18 - Transformer Encoder | Mango Encyclopedia

Introduction

The Transformer encoder is the encoder half of the original Transformer architecture, introduced in "Attention is All You Need" (2017). It processes the input sequence and creates a continuous representation that captures contextual information about each position. The encoder is bidirectional, meaning each position can attend to all other positions.

Architecture Overview

Input Token Embeddings + Positional Encoding │ ▼ ┌───────────────────────────────┐ │ ENCODER BLOCK │ │ ┌─────────────────────────┐ │ │ │ Multi-Head Self-Attention│ │ │ │ (no mask - full access) │ │ │ └─────────────────────────┘ │ │ │ │ │ ▼ │ │ ┌─────────────────────────┐ │ │ │ Add & Norm │ │ │ │ (Residual Connection) │ │ │ └─────────────────────────┘ │ │ │ │ │ ▼ │ │ ┌─────────────────────────┐ │ │ │ Feed-Forward │ │ │ │ Network │ │ │ └─────────────────────────┘ │ │ │ │ │ ▼ │ │ ┌─────────────────────────┐ │ │ │ Add & Norm │ │ │ │ (Residual Connection) │ │ │ └─────────────────────────┘ │ └───────────────────────────────┘ │ ▼ (repeat N times)

Encoder Block Components

1. Multi-Head Self-Attention

Attention(Q, K, V) = softmax(QKᵀ/√d) · V

MultiHead(Q, K, V) = Concat(head₁, ..., headₕ) · Wᴼ

headᵢ = Attention(QWᵠᵢ, KWₖᵢ, VWᵥᵢ)

No masking is applied, allowing full bidirectional attention.

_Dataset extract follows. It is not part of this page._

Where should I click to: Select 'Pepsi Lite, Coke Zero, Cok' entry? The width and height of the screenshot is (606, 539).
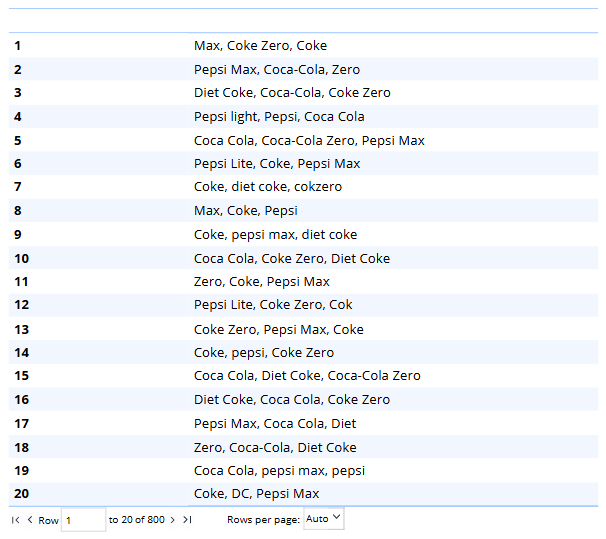(x=273, y=305)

2. Residual Connection & Layer Normalization

x_layer = LayerNorm(x + SubLayer(x))

Each sub-layer (attention, FFN) has a residual connection around it.

3. Feed-Forward Network

FFN(x) = max(0, x·W₁ + b₁)·W₂ + b₂

Typically: d_model → d_ff → d_model

d_ff is usually 4× d_model (e.g., 2048 for d_model=512)

Full Encoder Stack

N identical layers (6 in original Transformer)

Each layer has: - Multi-head self-attention - Feed-forward network

Output: contextualized representations for each input position

Key Properties

Bidirectional: Every position attends to all positions
Parallel processing: All positions processed simultaneously
Order-invariant: Position information comes from positional encoding
Layer stacking: Stacking layers builds hierarchical representations

Used In

BERT: Encoder-only for language understanding
RoBERTa: Improved BERT with encoder
ViT: Vision Transformer uses encoder
T5 encoder: Part of encoder-decoder T5

BERT's Use of Encoder

BERT uses bidirectional encoder to build contextual representations:

Input: [CLS] The cat sat [MASK] the mat [SEP]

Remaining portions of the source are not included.